Volksbefragung in Italien: Weder Sieg noch Niederlage
Vier von fünf Referenden stießen auf eindeutige Zustimmung. Nur ist das Ergebnis aufgrund der niedrigen Beteiligung nicht gültig.
W ar das nun eine „vernichtende Niederlage“ für Italiens Linke, wie die Rechtsparteien der Regierungskoalition unter Giorgia Meloni behaupten? Oder war es wenigstens ein Achtungserfolg für die Opposition, wie ihre Vertreter*innen erklären? Gleich fünf Volksabstimmungen standen am Sonntag und Montag in Italien an, vier zu Arbeitsrecht und Kündigungsschutz, eines zu schnelleren Einbürgerungen.
Und alle fünf sind – bei einer Wahlbeteiligung von 30 Prozent – an der 50-Prozent-Hürde gescheitert, die überwunden werden muss, damit das Resultat gültig wird. Daran ändern auch die fast 90 Prozent Ja-Stimmen nichts, die es bei den vier Arbeitsrechtsreferenden gab, während die Zustimmung mit 65 Prozent beim Einbürgerungsreferendum weit bescheidener ausfiel. Dennoch versucht die oppositionelle Partito Democratico (PD) sich mit Zahlenspielen über die Schlappe hinwegzutrösten.

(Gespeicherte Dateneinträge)
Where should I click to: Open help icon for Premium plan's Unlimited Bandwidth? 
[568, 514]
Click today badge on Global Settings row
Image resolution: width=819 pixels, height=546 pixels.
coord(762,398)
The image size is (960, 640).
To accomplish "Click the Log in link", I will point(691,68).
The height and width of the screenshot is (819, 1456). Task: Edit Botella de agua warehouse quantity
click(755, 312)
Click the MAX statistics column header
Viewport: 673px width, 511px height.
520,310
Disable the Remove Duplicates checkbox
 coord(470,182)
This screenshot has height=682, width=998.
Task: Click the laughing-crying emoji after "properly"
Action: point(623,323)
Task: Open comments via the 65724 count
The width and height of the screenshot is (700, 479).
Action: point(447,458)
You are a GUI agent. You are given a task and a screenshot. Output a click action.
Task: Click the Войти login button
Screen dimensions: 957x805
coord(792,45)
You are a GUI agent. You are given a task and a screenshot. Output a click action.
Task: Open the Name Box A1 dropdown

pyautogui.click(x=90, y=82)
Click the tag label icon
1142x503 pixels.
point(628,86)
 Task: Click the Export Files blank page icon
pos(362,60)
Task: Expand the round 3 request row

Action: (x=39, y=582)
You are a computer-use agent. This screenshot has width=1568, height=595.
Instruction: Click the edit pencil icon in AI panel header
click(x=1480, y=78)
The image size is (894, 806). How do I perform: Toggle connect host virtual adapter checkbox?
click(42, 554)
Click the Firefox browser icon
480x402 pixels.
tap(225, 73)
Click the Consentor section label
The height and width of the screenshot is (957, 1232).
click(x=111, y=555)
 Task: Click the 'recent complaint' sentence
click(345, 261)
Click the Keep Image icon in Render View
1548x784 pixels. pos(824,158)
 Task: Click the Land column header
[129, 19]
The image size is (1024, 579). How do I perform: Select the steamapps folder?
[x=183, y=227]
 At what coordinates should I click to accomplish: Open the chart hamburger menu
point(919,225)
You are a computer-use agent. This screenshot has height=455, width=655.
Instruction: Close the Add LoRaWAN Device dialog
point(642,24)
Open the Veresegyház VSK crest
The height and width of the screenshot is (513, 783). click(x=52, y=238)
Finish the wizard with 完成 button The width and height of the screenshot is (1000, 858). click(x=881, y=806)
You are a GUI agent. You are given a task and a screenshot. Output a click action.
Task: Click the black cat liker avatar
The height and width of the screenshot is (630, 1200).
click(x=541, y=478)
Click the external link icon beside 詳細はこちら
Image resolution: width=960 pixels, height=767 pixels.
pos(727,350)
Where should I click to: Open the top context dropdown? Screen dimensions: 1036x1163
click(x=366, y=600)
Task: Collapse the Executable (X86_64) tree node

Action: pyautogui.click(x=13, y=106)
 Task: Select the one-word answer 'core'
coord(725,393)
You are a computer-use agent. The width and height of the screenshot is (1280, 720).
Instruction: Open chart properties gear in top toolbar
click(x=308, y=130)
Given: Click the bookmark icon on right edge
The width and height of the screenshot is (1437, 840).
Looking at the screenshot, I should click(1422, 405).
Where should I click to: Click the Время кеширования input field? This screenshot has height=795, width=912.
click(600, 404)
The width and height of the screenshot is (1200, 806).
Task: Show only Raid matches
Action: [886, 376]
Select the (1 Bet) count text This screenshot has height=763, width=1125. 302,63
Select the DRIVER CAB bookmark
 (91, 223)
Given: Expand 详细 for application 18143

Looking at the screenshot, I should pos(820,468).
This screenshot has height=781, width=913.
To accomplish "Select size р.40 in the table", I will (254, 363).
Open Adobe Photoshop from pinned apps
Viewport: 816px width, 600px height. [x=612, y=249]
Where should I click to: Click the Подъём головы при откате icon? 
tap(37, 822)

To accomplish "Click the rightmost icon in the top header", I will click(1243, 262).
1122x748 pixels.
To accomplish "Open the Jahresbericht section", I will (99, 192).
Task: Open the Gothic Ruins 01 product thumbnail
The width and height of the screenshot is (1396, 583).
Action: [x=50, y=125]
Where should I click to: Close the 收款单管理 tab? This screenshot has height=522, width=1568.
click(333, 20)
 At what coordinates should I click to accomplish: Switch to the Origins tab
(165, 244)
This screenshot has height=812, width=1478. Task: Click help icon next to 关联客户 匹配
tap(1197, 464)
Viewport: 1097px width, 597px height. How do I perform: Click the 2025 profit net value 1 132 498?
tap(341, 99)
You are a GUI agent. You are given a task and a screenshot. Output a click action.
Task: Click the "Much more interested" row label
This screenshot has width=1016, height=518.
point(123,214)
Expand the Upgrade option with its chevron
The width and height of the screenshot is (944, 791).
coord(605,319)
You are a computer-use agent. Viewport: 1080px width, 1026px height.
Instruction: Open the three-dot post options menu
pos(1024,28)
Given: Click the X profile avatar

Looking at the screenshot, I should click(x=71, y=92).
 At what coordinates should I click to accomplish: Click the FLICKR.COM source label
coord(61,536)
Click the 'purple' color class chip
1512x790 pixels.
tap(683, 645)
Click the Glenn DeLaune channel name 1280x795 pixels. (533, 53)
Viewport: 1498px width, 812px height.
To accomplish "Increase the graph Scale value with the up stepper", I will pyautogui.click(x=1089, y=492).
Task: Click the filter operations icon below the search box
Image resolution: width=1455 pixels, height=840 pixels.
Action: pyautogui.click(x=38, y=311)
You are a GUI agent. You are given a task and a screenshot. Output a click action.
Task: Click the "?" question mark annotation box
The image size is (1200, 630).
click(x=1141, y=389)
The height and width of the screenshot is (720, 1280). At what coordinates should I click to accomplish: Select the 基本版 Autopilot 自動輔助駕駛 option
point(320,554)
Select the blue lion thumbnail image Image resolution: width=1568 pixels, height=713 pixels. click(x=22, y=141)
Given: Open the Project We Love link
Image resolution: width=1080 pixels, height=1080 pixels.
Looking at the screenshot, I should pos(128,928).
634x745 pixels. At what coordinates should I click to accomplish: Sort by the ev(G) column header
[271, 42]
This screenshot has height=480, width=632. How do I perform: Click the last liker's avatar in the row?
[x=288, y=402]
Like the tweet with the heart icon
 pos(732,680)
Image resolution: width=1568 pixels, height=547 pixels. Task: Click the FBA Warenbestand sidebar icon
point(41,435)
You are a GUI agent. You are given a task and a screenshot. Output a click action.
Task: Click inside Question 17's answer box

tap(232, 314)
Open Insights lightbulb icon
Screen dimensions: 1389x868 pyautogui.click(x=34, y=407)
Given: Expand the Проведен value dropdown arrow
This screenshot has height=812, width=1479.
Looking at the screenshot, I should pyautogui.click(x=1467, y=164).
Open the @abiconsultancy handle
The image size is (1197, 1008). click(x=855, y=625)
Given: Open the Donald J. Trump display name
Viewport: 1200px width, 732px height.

AUFGABENSTELLUNG - Ersetze im Text zur Volksbefragung in Italien „Volksabstimmungen“ durch „Abstimmungen“ und gib den Abschnitt von „Volksbefragung in Italien: Weder“ bis einschließlich „zu schnelleren Einbürgerungen.“ mit dieser Änderung wieder.

LÖSUNG -
Volksbefragung in Italien: Weder Sieg noch Niederlage
Vier von fünf Referenden stießen auf eindeutige Zustimmung. Nur ist das Ergebnis aufgrund der niedrigen Beteiligung nicht gültig.
W ar das nun eine „vernichtende Niederlage“ für Italiens Linke, wie die Rechtsparteien der Regierungskoalition unter Giorgia Meloni behaupten? Oder war es wenigstens ein Achtungserfolg für die Opposition, wie ihre Vertreter*innen erklären? Gleich fünf Abstimmungen standen am Sonntag und Montag in Italien an, vier zu Arbeitsrecht und Kündigungsschutz, eines zu schnelleren Einbürgerungen.